El estudio concluyó que existe un compromiso: agregar detalles personales hizo que los sistemas fueran más cautelosos con las solicitudes dañinas, pero también más propensos a rechazar solicitudes legítimas.

«No creo que haya una única razón; es realmente una combinación de decisiones de diseño. Algunos sistemas están más afinados para rechazar solicitudes arriesgadas, mientras que otros priorizan ser útiles y completar tareas», comentó Yildirim.

Sin embargo, el efecto varió según el modelo, y los resultados cambiaron cuando los LLM fueron desbloqueados después de que los investigadores agregaron un comando diseñado para forzar el cumplimiento de los modelos.

«Un modelo puede parecer seguro en un entorno estándar, pero volverse mucho más vulnerable cuando introduces cosas como comandos de estilo jailbreak», afirmó. «Y en sistemas de agentes específicamente, hay una capa adicional, ya que estos modelos no solo generan texto, sino que también planifican y actúan a través de múltiples pasos. Por lo tanto, si un sistema es muy bueno siguiendo instrucciones, pero sus salvaguardias son más fáciles de eludir, eso podría aumentar el riesgo».

El verano pasado, investigadores de la Universidad de George Mason demostraron que los sistemas de IA podían ser hackeados al alterar un solo bit en la memoria usando Oneflip, un ataque similar a un «error tipográfico» que deja al modelo funcionando normalmente pero oculta un desencadenante de puerta trasera que puede forzar salidas equivocadas por comando.
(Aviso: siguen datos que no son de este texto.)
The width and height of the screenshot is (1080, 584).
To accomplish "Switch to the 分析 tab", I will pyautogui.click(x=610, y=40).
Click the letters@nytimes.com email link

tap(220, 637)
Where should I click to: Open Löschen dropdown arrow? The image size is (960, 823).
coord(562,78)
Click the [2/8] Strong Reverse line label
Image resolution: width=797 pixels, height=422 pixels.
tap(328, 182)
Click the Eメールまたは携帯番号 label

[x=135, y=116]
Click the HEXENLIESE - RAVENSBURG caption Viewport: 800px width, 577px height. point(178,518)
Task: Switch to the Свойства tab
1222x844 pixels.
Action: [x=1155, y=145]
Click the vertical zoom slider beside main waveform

Si bien el documento no identifica una causa única para el cambio, destaca posibles explicaciones, incluyendo la reacción de los sistemas de seguridad a la vulnerabilidad percibida, filtrado activado por palabras clave, o cambios en la interpretación de los comandos cuando se incluyen detalles personales.

OpenAI declinó comentar sobre el estudio. Anthropic y Google no respondieron de inmediato a la solicitud de comentarios.

Yildirim mencionó que sigue siendo incierto si declaraciones más específicas como «tengo depresión clínica» cambiarían los resultados, añadiendo que, si bien la especificidad probablemente importa y puede variar entre modelos, eso sigue siendo una hipótesis en lugar de una conclusión respaldada por los datos.

«Existe un riesgo potencial si un modelo produce salidas que son estilísticamente dudosas o cercanas al rechazo sin rechazar formalmente, el juez puede evaluar eso de manera diferente a una finalización limpia, y esas características estilísticas podrían correlacionarse con condiciones de personalización», comentó.

Yildirim también anotó que las puntuaciones reflejaron cómo se desempeñaron los LLM cuando fueron evaluados por un único revisor de IA, y no son una medida definitiva del daño en el mundo real.

«Por ahora, la señal de rechazo nos ofrece un chequeo independiente y las dos medidas son en gran parte consistentes en la dirección, lo que ofrece cierta tranquilidad, pero no descarta completamente artefactos específicos del juez», concluyó.